Antoinette Fouque, la créatrice des éditions Des Femmes, s’est de tout temps intéressée à l’œuvre de Clarice Lispector, une des plus grandes créatrices du Brésil, dont l’influence ne s’est jamais tarie dans son pays et dans le reste de l’Amérique. En dehors de sa correspondance, qui sera peut-être publiée un jour, Des Femmes peut se glorifier de proposer désormais aux lecteurs français ses œuvres complètes, nouvelles, romans et aujourd’hui ces chroniques publiées dans divers organes de presse entre 1967 et 1977.
Photo : Lithub.com / Ed. Des Femmes
Elle parle de tout, ou presque, dans ces chroniques qui fuient systématiquement les règles généralement imposées par le genre. Une chronique doit ‒ devrait ‒ traiter d’un sujet unique qui est la base des réflexions de l’auteur. Elle doit ‒ devrait ‒ entrer dans un cadre, toujours le même d’une semaine, ou d’un jour, à l’autre : tant de lignes, un style reconnaissable, ce qui pousse le lecteur vers un certain confort (il se retrouve facilement dans ses habitudes) qui peut finir par ressembler à une paresse intellectuelle. Or Clarice Lispector brise cela : parfois un seul texte occupe la livraison de la semaine, parfois ils sont trois ou quatre, courts, sans aucun lien entre eux. Elle jouit de la liberté que lui ont donnée les responsables éditoriaux, et qu’ils en soient remerciés ! Comme l’esprit de l’auteure est non seulement libre mais particulièrement ouvert, c’est un régal d’une richesse inouïe qu’elle offre généreusement à ses lecteurs des années 60 ou 70, un régal qui n’a pas pris une ride.
S’il y a un sujet sur lequel elle évite de s’attarder, c’est l’actualité, la politique, à une époque où le Brésil était en grande souffrance.

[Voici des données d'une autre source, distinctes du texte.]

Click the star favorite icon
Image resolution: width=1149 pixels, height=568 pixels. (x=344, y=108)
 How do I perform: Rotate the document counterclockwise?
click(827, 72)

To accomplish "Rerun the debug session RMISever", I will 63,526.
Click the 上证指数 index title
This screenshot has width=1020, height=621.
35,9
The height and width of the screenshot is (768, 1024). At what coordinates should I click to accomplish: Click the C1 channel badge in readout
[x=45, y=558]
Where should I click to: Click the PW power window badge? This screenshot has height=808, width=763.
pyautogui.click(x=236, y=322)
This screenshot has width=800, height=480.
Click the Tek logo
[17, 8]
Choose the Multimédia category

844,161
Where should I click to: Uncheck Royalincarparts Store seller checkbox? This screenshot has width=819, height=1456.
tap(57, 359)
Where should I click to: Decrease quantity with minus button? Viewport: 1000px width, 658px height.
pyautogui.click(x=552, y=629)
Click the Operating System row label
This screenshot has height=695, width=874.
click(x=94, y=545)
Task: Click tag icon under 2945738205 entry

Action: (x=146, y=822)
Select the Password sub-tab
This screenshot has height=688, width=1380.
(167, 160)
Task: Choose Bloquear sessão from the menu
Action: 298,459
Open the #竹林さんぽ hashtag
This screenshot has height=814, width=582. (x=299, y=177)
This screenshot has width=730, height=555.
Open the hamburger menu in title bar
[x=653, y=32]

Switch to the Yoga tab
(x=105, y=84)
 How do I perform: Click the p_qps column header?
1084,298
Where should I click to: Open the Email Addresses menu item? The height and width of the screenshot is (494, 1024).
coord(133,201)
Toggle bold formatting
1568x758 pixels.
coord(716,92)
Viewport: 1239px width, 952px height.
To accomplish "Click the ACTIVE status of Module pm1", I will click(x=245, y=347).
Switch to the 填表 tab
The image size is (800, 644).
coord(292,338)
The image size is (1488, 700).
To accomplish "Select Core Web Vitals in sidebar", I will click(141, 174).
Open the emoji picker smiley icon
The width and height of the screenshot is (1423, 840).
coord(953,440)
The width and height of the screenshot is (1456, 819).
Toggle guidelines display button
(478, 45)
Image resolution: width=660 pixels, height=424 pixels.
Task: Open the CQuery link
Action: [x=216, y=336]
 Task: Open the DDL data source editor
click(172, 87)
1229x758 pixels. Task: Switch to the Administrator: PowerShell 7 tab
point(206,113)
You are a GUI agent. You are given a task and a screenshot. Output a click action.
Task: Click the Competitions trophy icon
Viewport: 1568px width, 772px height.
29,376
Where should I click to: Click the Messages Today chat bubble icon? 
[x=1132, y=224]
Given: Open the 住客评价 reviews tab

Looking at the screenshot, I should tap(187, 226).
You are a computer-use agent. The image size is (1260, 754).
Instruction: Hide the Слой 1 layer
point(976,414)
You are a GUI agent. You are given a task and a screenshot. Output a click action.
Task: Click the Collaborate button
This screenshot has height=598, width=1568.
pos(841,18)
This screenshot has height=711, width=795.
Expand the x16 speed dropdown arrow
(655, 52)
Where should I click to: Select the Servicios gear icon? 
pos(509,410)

Il lui arrive néanmoins de faire exception si des êtres humains sont concernés, des Indiens d’Amazonie en danger par exemple. Ailleurs, elle dit son impossibilité d’écrire sur le Vietcong, non, elle se sent trop hors de ces réalités. Belle honnêteté à une époque où chacun avait son avis sur le sujet ! Ce n’est probablement pas une espèce d’autocensure, cela permet en outre de laisser hors du temps ses considérations sur la littérature, sur la création, sur les petits bonheurs ou malheurs du quotidien. Ainsi, quand elle fait le portrait d’une voisine, d’un chauffeur de taxi, dix ou quinze lignes, quelques phrases, un court dialogue, et cinquante ans plus tard, sur un autre continent (et dans une autre langue) la personne évoquée est vivante sous nos yeux.
Alors, comment lire ces plus de cinq cents chroniques ? Premièrement avoir 24 heures sur 24, nuit comprise, le volume à portée de main. Ensuite, de temps en temps viendra l’envie, le besoin de l’ouvrir au hasard de préférence. Mais la démarche peut s’avérer dangereuse : il est facile de se laisser prendre au piège. On est parti pour lire deux, trois chroniques et on ne peut arrêter avant la vingtième ! C’est un danger tellement rempli de promesses qu’il faut l’affronter sans retenue !
Christian ROINAT
Chroniques. Édition complète de Clarice Lispector, traduites du portugais (Brésil) par Claudia Poncioni, Didier Lamaison, Jacques et Teresa Thériot, avec une préface de Marina Colasanti et une postface de Pedro Karp Vasquez. Ed. Des Femmes, 473 p., 25 €.